Saffron may also act in a manner similar to antidepressants to improve mood ²⁰². Specifically, saffron may modulate levels of certain neurotransmitters in the brain, including serotonin, by inhibiting serotonin reuptake, thereby keeping serotonin in the brain longer ²⁰². This mechanism of action is suggested based on findings from animal studies but additional research is needed to identify the mechanism of action through which saffron may improve mood states ²⁰². Studies on the bioactive substances of saffron in depression indicate that the crocin acts by inhibiting the reuptake of dopamine and norepinephrine neurotransmitters, while safranal inhibits the reuptake of serotonin ²⁰⁷. There are in vivo studies suggesting inhibitory effects on the monoamine oxidases, MAO-A and MAO-B, enzymes responsible for the degradation of the neurotransmitters, as mentioned above, leading to an increase in their levels in the synaptic space and reducing depressive symptoms ²⁰⁸.

-.-.-

According to the saffron passage, the reuptake of which neurotransmitter does safranal inhibit? The items have no connection to the saffron passage.

-.-.-

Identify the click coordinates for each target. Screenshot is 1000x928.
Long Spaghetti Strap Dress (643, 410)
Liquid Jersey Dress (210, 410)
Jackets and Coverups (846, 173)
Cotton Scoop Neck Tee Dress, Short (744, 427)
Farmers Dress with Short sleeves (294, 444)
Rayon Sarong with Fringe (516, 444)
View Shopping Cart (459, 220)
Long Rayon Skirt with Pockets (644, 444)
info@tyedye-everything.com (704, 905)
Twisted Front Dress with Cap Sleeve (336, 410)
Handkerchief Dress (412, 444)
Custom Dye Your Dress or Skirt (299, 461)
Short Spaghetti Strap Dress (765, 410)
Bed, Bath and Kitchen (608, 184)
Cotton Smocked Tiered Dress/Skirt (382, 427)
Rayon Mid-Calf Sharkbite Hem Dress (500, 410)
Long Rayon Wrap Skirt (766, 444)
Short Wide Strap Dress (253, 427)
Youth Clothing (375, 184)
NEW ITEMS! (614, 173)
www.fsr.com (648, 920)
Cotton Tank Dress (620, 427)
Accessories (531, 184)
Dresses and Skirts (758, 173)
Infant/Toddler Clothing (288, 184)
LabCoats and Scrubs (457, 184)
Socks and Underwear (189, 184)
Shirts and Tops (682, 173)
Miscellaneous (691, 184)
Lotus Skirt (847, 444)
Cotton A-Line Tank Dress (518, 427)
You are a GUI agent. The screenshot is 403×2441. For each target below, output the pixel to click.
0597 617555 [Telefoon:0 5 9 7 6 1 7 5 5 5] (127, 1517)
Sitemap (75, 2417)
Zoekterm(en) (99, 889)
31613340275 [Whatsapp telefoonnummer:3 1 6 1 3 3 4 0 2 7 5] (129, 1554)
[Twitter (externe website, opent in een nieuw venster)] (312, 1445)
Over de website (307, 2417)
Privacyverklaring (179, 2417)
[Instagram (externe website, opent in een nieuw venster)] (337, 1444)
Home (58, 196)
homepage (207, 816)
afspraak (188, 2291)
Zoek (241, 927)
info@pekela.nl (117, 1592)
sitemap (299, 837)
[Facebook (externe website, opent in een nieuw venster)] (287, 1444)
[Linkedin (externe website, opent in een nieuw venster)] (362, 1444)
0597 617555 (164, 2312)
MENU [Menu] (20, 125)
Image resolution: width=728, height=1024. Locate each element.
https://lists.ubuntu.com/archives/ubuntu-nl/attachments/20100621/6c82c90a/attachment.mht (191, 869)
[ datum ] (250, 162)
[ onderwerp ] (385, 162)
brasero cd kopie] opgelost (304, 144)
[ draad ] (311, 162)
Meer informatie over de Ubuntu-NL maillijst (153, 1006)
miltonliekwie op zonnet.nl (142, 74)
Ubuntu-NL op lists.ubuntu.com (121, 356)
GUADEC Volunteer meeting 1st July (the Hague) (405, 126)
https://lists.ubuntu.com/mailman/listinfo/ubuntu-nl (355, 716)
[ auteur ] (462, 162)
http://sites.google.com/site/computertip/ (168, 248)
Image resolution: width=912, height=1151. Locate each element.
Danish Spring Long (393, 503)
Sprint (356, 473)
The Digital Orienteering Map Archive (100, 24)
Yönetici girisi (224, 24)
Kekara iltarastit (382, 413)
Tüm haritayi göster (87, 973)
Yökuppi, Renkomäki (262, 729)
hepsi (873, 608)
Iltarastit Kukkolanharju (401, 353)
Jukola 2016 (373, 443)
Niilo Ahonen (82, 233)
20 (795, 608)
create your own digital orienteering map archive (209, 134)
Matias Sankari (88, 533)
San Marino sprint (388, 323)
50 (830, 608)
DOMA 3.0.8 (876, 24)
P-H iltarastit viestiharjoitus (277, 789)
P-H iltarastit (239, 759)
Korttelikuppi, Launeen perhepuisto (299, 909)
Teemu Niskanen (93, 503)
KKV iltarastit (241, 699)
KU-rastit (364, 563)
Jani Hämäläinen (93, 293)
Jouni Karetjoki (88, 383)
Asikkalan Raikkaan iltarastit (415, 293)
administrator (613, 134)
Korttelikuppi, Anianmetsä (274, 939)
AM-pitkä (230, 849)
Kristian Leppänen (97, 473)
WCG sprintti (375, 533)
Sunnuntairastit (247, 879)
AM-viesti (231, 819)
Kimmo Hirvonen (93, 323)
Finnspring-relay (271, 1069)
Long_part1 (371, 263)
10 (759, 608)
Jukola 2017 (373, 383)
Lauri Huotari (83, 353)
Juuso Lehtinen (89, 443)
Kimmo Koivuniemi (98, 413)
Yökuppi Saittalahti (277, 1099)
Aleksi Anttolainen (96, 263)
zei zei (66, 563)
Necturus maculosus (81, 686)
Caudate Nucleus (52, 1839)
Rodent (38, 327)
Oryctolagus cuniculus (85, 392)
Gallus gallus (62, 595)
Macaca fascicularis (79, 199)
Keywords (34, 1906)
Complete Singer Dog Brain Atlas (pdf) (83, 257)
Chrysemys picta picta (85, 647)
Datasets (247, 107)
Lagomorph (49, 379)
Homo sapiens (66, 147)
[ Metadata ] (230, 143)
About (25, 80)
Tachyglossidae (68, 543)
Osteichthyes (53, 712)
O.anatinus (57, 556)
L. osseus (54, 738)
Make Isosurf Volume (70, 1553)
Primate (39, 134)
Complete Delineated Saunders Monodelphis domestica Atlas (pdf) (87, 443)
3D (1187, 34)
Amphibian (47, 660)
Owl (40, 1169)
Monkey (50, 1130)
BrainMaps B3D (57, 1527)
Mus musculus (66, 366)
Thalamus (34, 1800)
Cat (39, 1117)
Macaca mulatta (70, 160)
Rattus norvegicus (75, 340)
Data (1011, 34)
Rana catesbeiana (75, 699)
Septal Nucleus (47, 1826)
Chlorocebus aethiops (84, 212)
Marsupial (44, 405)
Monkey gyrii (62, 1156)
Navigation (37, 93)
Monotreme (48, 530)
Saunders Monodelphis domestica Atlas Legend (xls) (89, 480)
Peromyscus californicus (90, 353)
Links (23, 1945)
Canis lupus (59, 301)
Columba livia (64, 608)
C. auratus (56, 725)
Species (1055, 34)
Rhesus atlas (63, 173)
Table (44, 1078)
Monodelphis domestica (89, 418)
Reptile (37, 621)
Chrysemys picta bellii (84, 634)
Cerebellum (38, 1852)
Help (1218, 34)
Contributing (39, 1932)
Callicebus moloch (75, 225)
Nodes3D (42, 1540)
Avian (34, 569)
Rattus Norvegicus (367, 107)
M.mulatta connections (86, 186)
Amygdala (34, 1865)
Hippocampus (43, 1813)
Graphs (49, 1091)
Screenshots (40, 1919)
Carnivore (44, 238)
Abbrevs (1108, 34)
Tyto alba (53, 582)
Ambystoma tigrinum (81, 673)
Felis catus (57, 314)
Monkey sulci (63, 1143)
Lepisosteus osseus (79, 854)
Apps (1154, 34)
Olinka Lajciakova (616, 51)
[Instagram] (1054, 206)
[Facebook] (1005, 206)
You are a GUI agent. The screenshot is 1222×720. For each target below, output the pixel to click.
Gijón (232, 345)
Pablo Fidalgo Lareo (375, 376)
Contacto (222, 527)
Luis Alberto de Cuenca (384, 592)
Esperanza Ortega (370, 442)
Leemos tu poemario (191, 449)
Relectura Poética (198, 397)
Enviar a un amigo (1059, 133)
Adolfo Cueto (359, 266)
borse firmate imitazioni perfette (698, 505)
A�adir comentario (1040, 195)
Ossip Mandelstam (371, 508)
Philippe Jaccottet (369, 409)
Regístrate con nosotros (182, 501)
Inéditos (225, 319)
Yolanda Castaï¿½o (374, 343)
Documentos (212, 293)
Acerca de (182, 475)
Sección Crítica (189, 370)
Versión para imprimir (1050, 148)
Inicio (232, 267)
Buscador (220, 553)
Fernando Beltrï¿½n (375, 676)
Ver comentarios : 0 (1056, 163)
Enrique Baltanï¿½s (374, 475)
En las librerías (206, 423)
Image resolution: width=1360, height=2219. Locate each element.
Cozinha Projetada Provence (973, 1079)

-.-.-

◆ Task solution ◆
Serotonin.